_Exercise description_.
Please output the section of the listing below that opens with the line containing "Click the Postcode input field" and closes with the line containing "This screenshot has height=266, width=731.", exactly and with nothing else.
-- Opening Marker --
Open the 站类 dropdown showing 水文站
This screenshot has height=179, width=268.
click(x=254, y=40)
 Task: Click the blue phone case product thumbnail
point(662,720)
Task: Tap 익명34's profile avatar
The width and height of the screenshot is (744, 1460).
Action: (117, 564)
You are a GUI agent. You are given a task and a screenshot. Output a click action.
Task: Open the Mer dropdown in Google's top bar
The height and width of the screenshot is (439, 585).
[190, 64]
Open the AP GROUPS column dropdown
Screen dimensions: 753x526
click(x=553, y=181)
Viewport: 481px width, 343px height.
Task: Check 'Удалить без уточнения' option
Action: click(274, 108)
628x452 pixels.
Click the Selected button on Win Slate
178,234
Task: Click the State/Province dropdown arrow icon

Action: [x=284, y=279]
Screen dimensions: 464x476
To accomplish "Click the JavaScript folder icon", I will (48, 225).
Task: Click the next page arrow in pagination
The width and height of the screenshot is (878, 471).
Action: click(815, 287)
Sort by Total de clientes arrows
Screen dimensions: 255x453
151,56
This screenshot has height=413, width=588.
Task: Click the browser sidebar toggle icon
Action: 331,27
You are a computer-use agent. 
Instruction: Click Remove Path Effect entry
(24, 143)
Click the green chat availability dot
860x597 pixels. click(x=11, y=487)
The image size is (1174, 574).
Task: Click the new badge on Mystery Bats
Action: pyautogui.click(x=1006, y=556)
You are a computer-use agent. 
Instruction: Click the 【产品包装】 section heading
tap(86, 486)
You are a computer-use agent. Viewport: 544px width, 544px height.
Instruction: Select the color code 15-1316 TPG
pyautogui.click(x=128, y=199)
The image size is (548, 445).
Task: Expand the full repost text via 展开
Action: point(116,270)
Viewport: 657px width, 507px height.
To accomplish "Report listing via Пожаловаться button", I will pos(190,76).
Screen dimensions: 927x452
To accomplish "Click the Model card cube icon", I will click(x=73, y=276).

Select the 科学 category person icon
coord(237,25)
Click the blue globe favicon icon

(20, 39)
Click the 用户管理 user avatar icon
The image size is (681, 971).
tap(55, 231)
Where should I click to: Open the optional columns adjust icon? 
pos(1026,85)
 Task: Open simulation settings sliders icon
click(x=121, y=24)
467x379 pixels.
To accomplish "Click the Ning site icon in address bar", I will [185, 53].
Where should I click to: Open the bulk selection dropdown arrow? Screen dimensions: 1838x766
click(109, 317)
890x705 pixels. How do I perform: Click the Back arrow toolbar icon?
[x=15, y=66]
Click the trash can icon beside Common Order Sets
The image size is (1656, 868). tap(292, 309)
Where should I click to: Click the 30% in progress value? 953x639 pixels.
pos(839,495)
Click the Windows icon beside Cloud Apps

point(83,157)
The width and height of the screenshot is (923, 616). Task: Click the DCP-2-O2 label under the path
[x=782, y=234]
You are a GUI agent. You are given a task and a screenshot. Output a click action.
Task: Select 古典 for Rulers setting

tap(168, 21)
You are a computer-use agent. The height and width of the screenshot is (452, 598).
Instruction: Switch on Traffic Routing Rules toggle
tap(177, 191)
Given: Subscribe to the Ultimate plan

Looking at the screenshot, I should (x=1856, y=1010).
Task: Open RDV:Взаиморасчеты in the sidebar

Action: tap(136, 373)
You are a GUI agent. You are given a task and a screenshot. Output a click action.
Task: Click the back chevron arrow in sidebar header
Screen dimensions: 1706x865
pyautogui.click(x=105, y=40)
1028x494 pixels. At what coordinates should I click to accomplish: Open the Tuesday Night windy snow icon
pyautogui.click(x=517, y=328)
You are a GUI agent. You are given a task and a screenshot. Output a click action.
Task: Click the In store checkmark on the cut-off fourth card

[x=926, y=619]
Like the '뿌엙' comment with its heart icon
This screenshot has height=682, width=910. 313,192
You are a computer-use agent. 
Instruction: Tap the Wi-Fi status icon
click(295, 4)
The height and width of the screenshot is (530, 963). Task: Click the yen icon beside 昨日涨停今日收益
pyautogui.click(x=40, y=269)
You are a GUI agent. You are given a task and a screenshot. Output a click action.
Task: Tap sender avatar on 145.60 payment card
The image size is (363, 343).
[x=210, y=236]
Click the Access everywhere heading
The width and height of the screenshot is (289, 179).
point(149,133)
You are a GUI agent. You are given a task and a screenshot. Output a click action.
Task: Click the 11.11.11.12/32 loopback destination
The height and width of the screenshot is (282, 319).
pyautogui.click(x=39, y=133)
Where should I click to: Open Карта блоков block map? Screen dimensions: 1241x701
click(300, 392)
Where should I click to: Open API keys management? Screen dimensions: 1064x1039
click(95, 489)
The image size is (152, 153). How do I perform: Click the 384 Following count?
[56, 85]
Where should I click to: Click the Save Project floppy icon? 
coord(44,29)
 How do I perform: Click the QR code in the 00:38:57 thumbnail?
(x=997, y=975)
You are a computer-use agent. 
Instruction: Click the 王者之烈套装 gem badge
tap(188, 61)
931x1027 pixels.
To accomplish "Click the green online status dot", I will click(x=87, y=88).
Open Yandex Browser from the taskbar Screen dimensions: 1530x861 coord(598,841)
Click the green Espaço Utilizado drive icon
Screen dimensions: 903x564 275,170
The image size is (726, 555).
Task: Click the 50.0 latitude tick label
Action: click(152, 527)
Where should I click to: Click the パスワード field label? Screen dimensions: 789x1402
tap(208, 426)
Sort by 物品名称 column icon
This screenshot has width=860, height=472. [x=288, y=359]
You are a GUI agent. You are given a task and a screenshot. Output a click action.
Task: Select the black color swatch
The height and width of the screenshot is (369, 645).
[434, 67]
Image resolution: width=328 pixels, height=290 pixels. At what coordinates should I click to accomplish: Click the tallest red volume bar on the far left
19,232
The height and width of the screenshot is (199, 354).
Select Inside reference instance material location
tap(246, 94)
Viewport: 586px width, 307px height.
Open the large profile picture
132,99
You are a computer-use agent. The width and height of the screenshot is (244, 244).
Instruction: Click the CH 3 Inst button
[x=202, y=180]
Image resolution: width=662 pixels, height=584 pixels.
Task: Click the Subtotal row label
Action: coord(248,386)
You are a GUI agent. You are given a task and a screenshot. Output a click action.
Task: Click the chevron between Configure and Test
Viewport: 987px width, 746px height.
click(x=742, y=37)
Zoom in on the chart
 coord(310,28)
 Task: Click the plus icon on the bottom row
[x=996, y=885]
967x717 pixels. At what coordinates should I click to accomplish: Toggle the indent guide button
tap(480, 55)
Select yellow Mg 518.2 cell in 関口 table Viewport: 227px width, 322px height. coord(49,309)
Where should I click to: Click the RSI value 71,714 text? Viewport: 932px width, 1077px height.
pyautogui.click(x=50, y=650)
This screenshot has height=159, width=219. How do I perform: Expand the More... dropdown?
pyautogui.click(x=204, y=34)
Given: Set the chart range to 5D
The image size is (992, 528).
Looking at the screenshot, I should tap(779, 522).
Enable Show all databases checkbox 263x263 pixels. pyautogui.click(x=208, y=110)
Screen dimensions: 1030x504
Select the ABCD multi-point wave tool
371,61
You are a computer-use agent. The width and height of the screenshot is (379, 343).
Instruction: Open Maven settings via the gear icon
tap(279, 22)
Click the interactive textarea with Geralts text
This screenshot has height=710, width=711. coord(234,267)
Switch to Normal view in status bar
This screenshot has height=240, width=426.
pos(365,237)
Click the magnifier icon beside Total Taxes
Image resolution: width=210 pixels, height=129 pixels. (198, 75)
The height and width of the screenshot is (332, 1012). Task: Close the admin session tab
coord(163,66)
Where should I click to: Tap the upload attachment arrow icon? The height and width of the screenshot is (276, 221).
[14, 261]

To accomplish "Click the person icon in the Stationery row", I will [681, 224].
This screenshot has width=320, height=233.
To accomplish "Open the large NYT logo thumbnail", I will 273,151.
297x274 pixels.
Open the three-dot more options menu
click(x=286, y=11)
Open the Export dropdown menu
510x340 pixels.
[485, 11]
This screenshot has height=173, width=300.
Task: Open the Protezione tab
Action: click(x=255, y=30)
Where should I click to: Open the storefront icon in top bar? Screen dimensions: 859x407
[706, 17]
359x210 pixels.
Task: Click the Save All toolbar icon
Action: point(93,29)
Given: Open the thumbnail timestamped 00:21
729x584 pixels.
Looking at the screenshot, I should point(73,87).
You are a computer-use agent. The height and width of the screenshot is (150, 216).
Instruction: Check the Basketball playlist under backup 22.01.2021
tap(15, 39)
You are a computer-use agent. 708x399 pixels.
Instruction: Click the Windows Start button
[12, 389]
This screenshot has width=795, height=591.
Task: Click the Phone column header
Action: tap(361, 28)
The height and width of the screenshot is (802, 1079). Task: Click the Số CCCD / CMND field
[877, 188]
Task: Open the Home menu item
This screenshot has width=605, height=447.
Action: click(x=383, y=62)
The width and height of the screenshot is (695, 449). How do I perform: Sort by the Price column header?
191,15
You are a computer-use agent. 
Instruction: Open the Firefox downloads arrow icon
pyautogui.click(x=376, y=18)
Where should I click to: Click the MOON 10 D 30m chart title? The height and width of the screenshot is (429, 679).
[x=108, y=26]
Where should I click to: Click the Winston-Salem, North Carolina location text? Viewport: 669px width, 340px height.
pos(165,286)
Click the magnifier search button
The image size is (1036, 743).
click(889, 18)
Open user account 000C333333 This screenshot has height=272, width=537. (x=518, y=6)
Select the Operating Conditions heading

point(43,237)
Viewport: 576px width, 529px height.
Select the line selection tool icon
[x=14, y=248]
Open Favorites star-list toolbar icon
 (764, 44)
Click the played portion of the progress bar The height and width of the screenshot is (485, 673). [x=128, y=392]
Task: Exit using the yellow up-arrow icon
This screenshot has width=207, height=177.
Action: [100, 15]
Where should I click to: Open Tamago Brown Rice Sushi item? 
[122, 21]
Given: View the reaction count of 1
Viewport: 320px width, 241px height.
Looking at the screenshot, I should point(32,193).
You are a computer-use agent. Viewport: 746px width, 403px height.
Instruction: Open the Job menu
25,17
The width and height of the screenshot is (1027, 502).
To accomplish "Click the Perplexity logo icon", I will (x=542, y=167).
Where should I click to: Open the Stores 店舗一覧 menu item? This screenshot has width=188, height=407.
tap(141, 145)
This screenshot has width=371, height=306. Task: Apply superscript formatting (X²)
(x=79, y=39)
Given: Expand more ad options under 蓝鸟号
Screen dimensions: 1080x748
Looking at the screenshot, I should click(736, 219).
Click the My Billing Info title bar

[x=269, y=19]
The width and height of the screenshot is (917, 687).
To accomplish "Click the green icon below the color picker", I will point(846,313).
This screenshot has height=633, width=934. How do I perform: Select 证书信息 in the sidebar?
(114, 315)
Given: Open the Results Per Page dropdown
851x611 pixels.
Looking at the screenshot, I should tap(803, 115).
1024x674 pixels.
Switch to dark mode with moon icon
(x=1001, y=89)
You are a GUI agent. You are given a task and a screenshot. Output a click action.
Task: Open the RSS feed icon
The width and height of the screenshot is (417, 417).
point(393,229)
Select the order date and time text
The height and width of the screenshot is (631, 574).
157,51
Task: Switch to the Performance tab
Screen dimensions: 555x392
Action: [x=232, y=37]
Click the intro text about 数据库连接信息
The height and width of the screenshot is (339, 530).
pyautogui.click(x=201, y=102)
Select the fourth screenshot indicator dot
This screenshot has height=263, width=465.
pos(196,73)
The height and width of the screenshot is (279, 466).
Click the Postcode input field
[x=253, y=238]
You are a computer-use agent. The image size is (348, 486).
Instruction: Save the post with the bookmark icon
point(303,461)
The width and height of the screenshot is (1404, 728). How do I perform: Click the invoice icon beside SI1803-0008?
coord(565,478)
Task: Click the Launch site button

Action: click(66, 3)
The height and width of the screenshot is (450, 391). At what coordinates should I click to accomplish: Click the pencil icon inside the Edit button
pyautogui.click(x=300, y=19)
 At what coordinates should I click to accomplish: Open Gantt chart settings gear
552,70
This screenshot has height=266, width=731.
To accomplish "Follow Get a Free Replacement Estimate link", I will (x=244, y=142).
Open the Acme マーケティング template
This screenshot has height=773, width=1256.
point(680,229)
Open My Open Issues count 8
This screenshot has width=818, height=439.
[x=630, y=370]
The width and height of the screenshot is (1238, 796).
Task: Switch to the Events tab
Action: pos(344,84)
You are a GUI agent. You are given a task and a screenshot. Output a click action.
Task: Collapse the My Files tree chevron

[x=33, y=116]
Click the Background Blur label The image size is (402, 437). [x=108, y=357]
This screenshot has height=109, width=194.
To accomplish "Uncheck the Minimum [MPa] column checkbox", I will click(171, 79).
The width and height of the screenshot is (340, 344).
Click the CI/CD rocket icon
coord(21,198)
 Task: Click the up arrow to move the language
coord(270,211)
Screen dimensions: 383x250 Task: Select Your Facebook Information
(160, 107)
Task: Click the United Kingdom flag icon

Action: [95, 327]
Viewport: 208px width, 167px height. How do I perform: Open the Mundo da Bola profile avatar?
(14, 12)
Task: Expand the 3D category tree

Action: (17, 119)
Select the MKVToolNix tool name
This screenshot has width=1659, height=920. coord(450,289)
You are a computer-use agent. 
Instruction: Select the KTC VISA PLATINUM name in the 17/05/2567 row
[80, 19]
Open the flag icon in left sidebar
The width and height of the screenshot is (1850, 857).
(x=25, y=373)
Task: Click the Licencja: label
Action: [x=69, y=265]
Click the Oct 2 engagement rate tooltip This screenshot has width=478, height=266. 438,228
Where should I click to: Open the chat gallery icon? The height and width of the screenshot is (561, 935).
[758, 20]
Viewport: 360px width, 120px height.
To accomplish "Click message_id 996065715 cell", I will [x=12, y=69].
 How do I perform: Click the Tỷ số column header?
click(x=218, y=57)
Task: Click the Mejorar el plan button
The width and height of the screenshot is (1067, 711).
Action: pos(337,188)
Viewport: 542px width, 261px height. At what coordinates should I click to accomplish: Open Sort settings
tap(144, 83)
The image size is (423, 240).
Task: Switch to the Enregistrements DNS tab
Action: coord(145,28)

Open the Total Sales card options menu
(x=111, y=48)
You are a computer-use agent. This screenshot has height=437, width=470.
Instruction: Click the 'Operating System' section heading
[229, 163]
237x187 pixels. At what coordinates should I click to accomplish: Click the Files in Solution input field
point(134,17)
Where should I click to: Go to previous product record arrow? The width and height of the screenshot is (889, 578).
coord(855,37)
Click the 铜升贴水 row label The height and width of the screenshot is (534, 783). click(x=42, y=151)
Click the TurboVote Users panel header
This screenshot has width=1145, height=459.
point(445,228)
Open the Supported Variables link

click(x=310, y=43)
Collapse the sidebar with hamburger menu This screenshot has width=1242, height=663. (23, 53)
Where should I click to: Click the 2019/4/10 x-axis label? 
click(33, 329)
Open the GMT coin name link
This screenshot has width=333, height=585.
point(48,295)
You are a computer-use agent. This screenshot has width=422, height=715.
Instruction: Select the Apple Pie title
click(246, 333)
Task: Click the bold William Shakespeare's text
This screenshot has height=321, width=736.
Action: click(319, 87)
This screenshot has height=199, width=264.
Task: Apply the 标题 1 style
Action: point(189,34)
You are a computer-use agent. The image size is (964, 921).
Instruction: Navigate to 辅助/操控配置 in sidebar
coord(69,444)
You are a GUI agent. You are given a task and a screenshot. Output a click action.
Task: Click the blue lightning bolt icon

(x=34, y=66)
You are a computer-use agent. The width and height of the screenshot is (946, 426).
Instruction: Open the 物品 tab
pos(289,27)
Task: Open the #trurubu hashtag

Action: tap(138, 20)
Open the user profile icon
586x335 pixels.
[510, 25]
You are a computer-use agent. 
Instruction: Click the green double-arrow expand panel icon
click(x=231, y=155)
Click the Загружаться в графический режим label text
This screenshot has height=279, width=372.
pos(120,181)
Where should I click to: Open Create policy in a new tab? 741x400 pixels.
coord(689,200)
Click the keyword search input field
-- Closing Marker --
_Result for this task_.
Click the Postcode input field
[x=253, y=238]
You are a computer-use agent. The image size is (348, 486).
Instruction: Save the post with the bookmark icon
point(303,461)
The width and height of the screenshot is (1404, 728). How do I perform: Click the invoice icon beside SI1803-0008?
coord(565,478)
Task: Click the Launch site button

Action: click(66, 3)
The height and width of the screenshot is (450, 391). At what coordinates should I click to accomplish: Click the pencil icon inside the Edit button
pyautogui.click(x=300, y=19)
 At what coordinates should I click to accomplish: Open Gantt chart settings gear
552,70
This screenshot has height=266, width=731.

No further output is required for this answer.